= PROBLEM TO SOLVE =
Count how many lines of the data below contain the word "arrow". Reply with the number alone.

Target position records:

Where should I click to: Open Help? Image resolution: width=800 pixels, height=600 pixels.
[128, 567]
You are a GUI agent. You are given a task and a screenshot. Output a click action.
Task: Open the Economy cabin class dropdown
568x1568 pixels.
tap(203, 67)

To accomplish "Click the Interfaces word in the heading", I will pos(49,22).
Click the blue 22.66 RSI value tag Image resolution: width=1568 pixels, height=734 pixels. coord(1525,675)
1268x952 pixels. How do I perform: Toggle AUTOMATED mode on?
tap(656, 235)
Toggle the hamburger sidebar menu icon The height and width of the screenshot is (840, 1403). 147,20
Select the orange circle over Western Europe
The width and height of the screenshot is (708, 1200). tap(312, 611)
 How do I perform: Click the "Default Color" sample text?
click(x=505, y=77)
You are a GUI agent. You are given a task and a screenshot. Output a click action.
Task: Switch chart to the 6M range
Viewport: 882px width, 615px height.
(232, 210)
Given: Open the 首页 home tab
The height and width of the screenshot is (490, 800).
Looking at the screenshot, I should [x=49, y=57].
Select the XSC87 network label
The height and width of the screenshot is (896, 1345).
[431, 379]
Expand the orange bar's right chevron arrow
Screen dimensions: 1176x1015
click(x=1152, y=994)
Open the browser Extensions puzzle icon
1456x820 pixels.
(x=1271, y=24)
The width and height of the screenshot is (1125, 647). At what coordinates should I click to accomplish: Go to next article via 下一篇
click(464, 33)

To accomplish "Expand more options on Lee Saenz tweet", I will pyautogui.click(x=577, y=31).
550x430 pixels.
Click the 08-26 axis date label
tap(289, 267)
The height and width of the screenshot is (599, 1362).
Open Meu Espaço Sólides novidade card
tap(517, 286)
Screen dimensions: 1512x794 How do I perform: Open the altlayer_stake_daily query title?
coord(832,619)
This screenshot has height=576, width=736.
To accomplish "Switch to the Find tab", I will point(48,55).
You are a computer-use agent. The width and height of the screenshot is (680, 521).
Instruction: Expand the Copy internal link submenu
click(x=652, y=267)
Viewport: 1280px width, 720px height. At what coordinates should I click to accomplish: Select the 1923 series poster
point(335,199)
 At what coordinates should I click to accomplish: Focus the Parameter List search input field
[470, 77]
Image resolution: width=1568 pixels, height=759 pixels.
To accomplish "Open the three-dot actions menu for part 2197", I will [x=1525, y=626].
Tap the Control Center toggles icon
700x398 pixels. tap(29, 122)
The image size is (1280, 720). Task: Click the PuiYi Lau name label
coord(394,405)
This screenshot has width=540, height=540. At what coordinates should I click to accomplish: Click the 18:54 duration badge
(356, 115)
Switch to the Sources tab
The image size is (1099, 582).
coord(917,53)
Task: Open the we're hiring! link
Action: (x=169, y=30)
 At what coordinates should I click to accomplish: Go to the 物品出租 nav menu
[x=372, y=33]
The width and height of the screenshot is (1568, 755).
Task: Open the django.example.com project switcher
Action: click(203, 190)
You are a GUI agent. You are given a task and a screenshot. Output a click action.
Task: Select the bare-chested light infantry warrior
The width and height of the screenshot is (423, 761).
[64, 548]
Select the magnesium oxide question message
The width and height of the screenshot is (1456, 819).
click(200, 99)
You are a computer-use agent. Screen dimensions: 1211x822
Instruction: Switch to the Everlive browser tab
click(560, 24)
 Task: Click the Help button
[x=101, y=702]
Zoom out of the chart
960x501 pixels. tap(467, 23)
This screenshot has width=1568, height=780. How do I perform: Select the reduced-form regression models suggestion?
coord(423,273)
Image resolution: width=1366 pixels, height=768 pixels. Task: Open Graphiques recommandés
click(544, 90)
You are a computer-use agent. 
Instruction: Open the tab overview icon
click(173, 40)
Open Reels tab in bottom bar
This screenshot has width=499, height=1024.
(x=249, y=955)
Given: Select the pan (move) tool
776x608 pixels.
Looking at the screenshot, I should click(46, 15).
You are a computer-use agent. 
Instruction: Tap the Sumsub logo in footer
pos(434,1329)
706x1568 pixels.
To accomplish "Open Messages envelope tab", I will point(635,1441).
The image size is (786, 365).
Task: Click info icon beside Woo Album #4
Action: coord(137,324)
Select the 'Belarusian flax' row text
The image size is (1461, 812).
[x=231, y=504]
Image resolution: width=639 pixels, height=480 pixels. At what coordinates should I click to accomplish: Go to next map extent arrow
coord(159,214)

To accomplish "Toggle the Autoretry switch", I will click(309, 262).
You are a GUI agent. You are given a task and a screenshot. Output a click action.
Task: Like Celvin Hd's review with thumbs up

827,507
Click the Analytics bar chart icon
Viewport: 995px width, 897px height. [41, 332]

= RESULT =
2